Playman World Soccer
They say that the best football teams make the game look simple...
During the early years of the space race, NASA discovered the ballpoint pen didn't work in zero gravity. Presumably fearful of disgruntled astronauts being unable to write their postcards home, the Space Agency immediately assigned some of its brightest minds to the problem. Six months and a million dollars later they solved it, developing a ballpoint that worked upside down and in zero gravity.
The Russians used a pencil.
Whether or not this story is actually true [there appears to be some debate - Ed], it's a great analogy for attempts to simulate football on a mobile phone. Most games follow the example of the million dollar pen, squeezing ever more subtleties, strategies and tricks onto the straining phone controls to replicate the home console experience.
Playman World Soccer, on the other hand, has most definitely opted to be a pencil, albeit a fabulously colourful one with a novelty pencil top.
Instead of trying to simulate every aspect of the beautiful game, its creator, Mr. Goodliving, has concentrated on fashioning a beautiful control system that suits the mobile phone.
Hence, where other titles demand the use of eight different keys to move your players, here you simply use two (left and right) to rotate their direction of movement. And rather than have different buttons for short passes and crosses, the power of any kick depends on the length of time you hold the appropriate button. Shooting employs a similar system: press once for a snapshot, hold down for a power shot with aftertouch.
With tackles and speed-bursts similarly handled, the resulting system employs just five buttons or, preferably, one mobile joypad to give you full control. Whilst this may sound a bit restrictive (especially to those reared on other footie sims), give it a little time ooh, say the 30 seconds of 'warm-up' mode and you'll be a fan.
Admittedly the game favours a dribbling approach over intricate passing (we won our early games by turning defenders, occasionally using the speed burst, and firing in diagonal shots past some initially hapless keepers) but that doesn't preclude more subtle play. Your team-mates are permanently on the move, so short passes to create space and better shooting angles are always an option, while the results of a difficult lofted ball or cross can be a truly rewarding (especially when met by the forehead of one of your players en route to goal). Tackling is a similarly dark art to master defensive duties are hardly helped by an over enthusiastic referee and we still haven't completely aced the use of the curving power shots.

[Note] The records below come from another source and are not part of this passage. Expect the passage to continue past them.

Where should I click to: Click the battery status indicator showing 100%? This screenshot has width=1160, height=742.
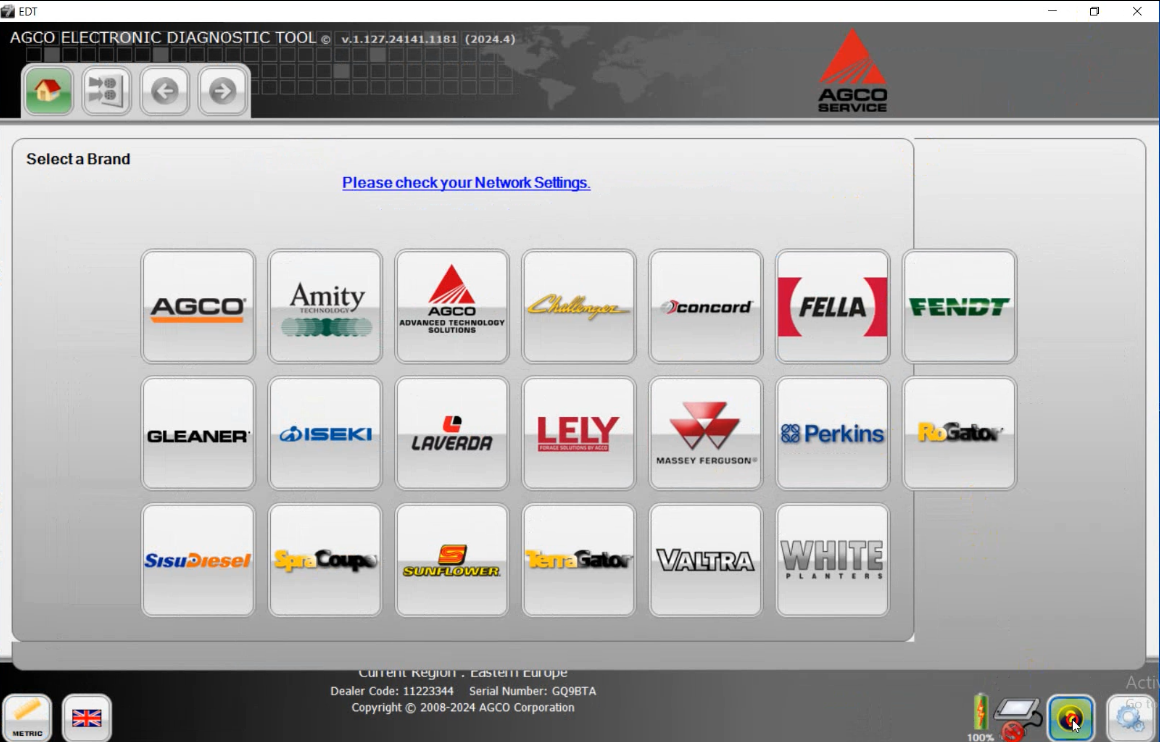coord(981,712)
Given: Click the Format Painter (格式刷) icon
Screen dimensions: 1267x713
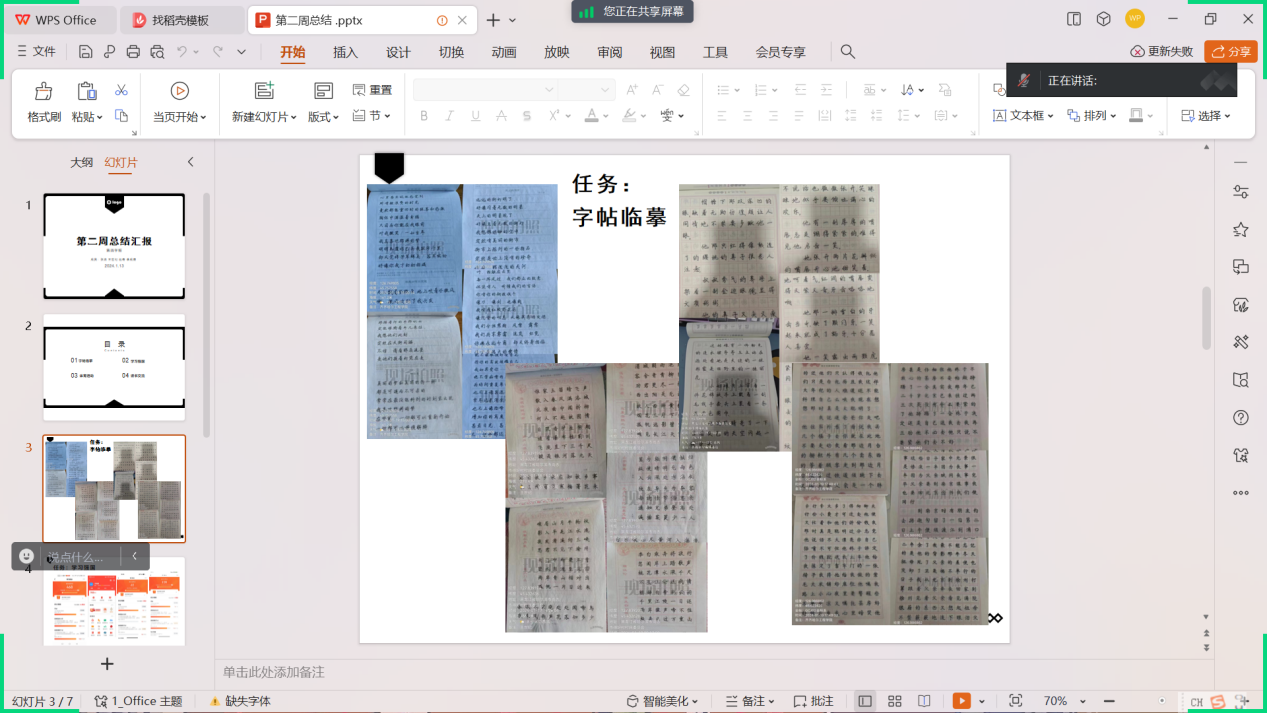Looking at the screenshot, I should click(43, 93).
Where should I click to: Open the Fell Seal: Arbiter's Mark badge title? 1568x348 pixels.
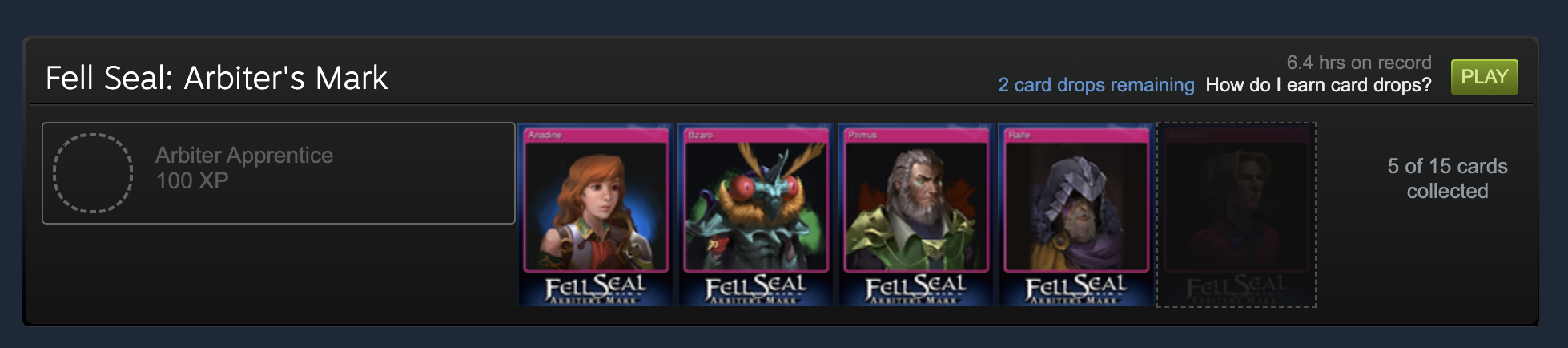216,78
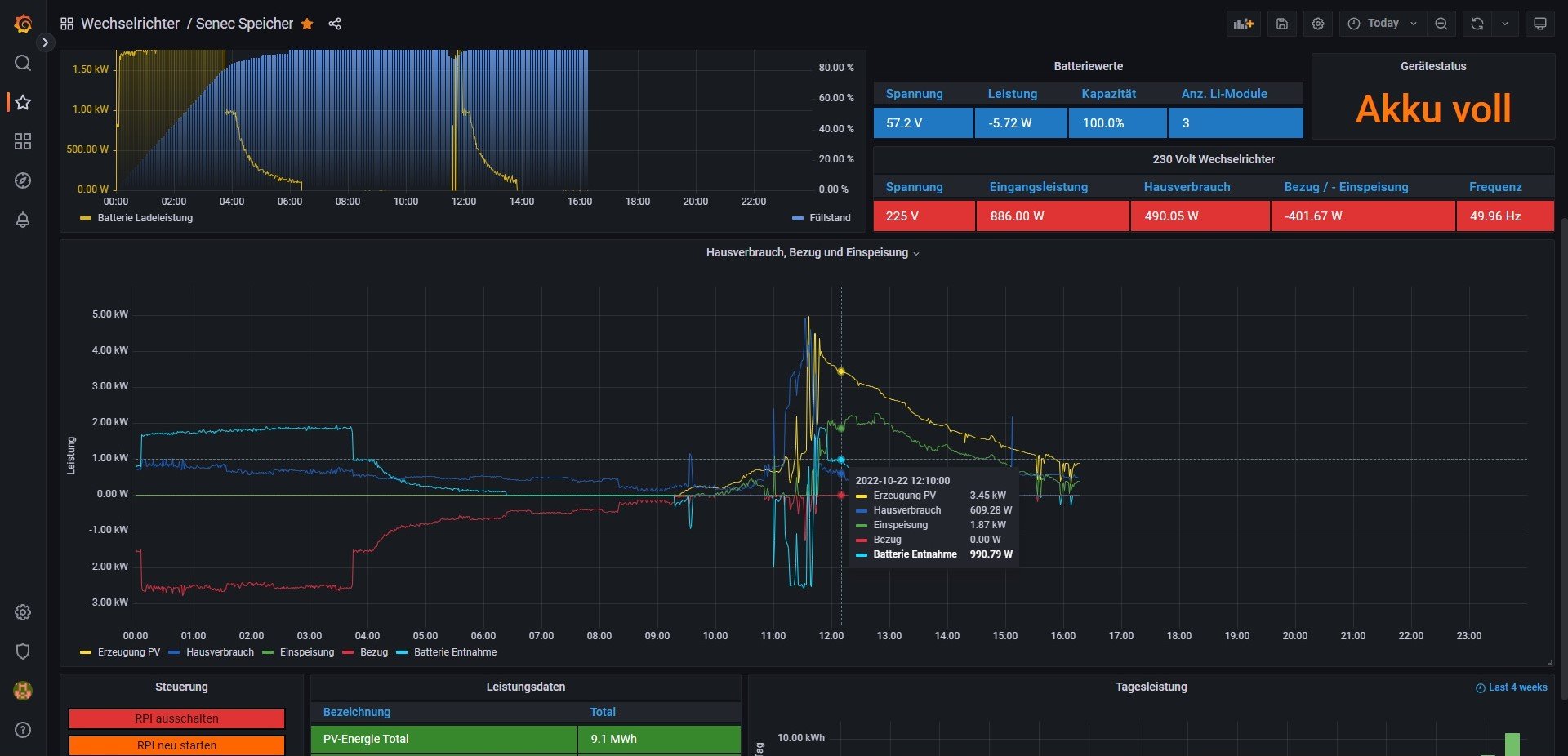This screenshot has height=756, width=1568.
Task: Click the Grafana logo home icon
Action: coord(23,24)
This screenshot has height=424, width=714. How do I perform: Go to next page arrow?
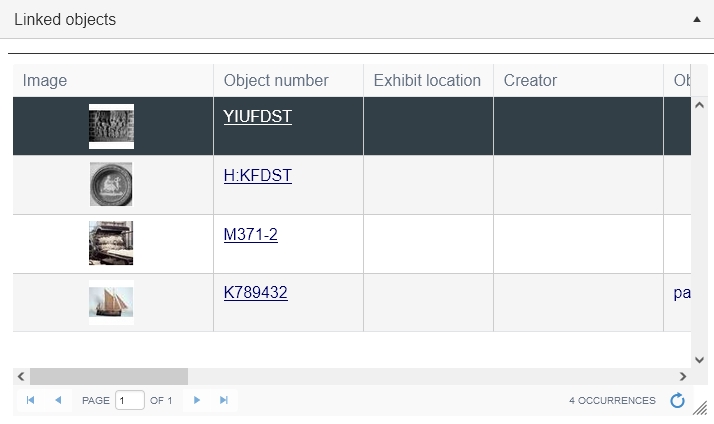(x=197, y=400)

There are a variety of challenges on offer. For a Quick Match, you can pit any of the international teams against teach other, whilst Arcade thrusts you into a succession of sudden-death matches or penalty competitions. The Career Mode is at the heart of the game, though. Here you guide your redheaded Playman team through a variety of tournaments against progressively tough opponents.
Win a challenge and you earn stars to spend on improving your team, as well as unlocking more advanced levels of competition. More determined players will be glad of that option. It's only in the 'Professional' stage that you must utilise more advanced playing skills you can easily play successfully for an hour with the basic controls.

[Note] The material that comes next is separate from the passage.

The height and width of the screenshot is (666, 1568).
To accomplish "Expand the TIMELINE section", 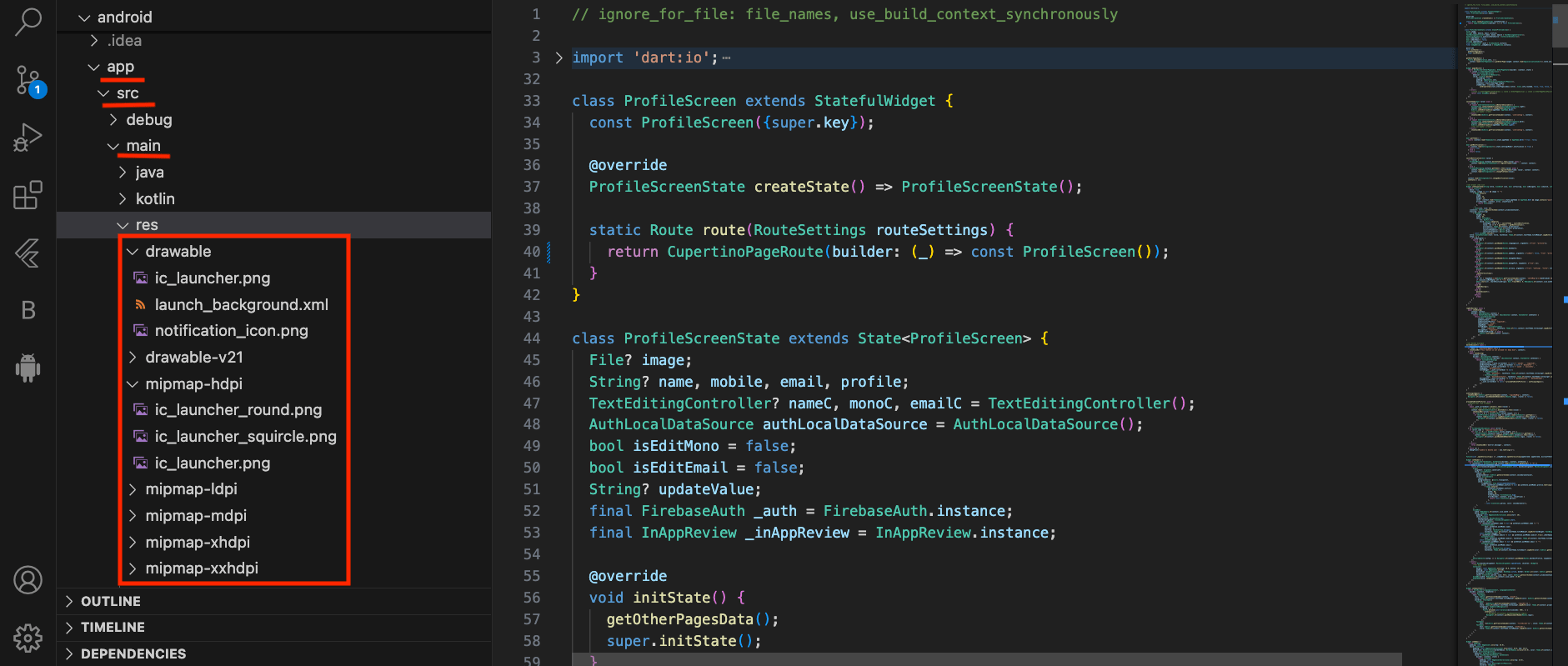I will [113, 627].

Playman World Soccer doesn't offer the intricacies of Gameloft's Real Football. You could even argue that with its simplified control system, fallible keepers, paucity of headers, and just seven players a-side, the simulation is closer to the likes of Subbuteo or table football than to the real thing.

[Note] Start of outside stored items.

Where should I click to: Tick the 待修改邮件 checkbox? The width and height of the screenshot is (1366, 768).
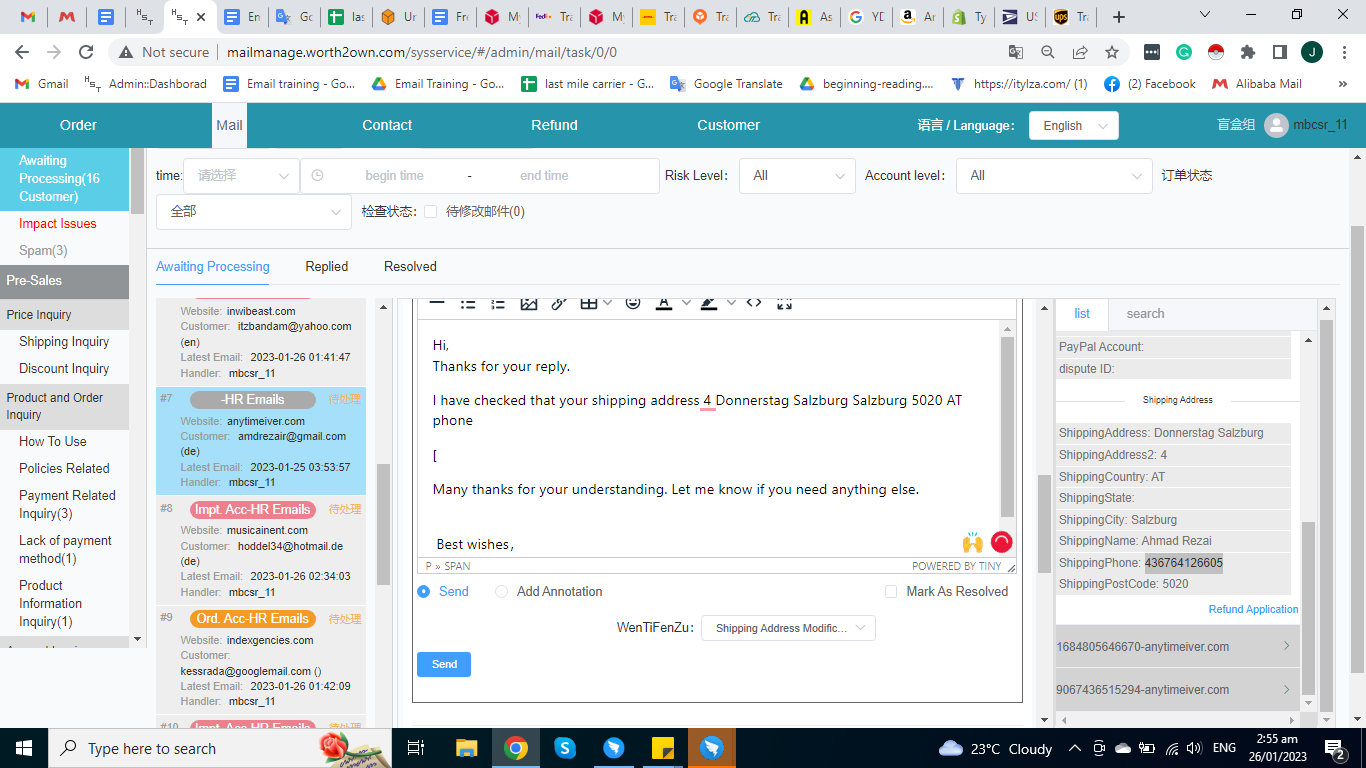point(430,212)
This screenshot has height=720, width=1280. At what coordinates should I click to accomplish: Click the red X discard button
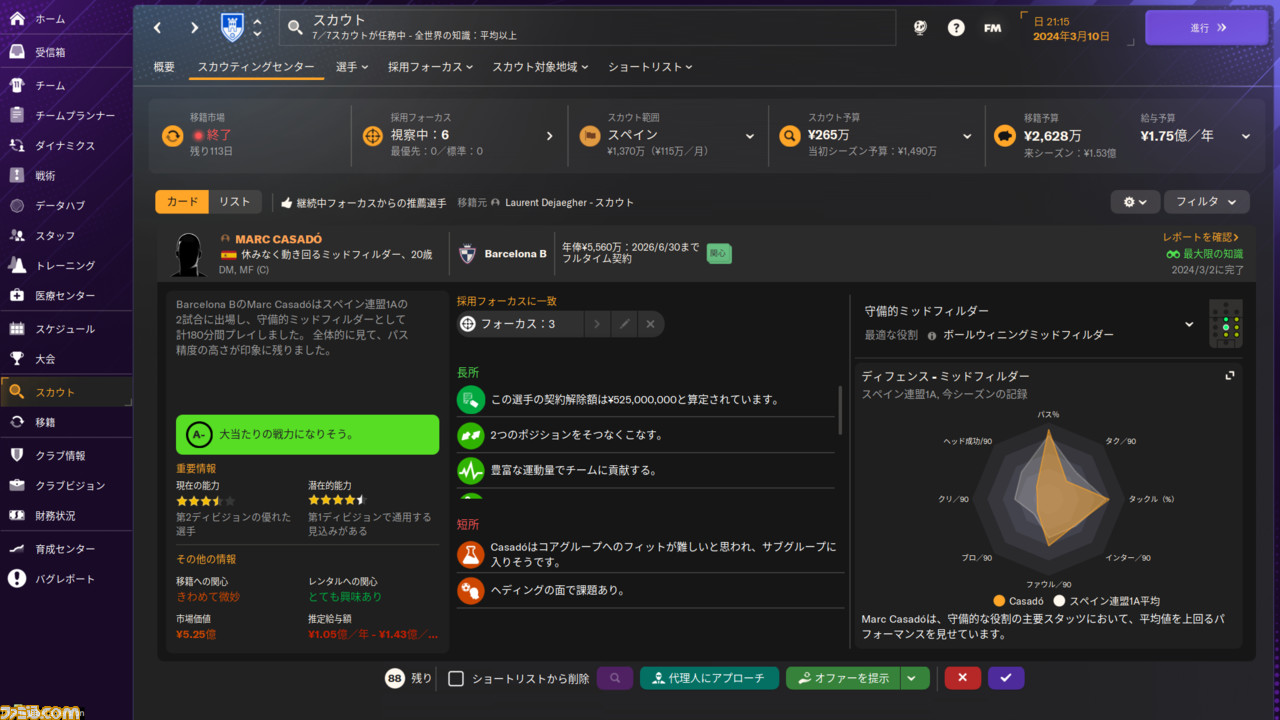pos(962,678)
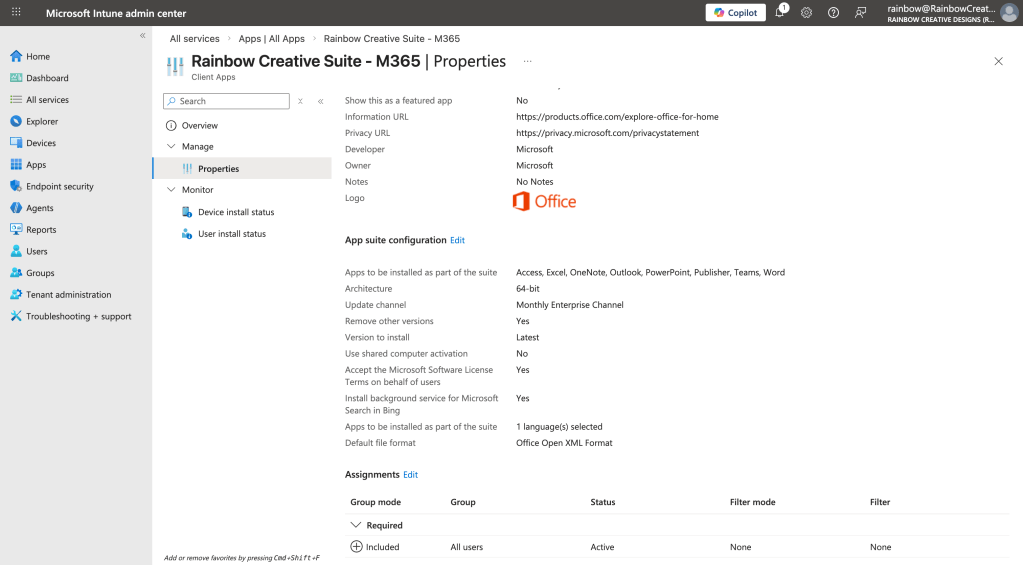Click the feedback icon in the header
The image size is (1023, 565).
coord(860,13)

But that's to miss the point. As with most Playman games (check out Summer Games too), the idea is to distil the spirit of the sport into a fun experience that you'll want to keep coming back to, and it does that with unrivalled charm (we particularly love the stereotypical national players).
Playman World Soccer will surely face plenty of competition in the months ahead. But right now, its accessible controls and pure sense of fun put it top of the league.